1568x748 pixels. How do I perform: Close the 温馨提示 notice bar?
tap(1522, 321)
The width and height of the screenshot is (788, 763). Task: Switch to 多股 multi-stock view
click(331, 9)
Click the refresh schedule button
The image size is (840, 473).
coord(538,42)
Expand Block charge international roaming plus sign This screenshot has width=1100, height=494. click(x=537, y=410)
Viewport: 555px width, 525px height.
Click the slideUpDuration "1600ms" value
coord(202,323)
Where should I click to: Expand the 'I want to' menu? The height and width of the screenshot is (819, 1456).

--

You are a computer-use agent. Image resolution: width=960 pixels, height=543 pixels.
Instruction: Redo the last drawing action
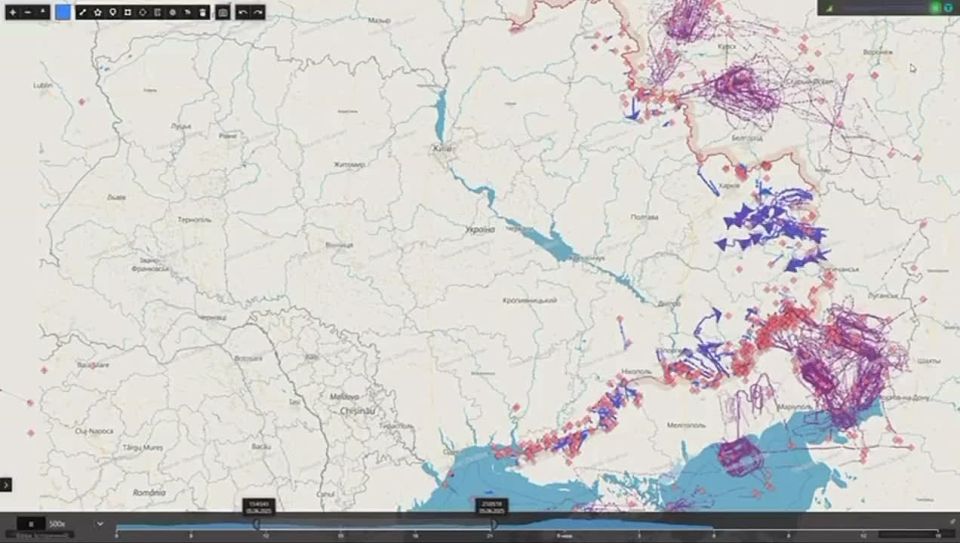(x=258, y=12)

— About this exercise —
Each line of the data that holds "Expand" should be reported.

— Exercise output —
Expand Block charge international roaming plus sign This screenshot has width=1100, height=494. click(x=537, y=410)
Where should I click to: Expand the 'I want to' menu? The height and width of the screenshot is (819, 1456).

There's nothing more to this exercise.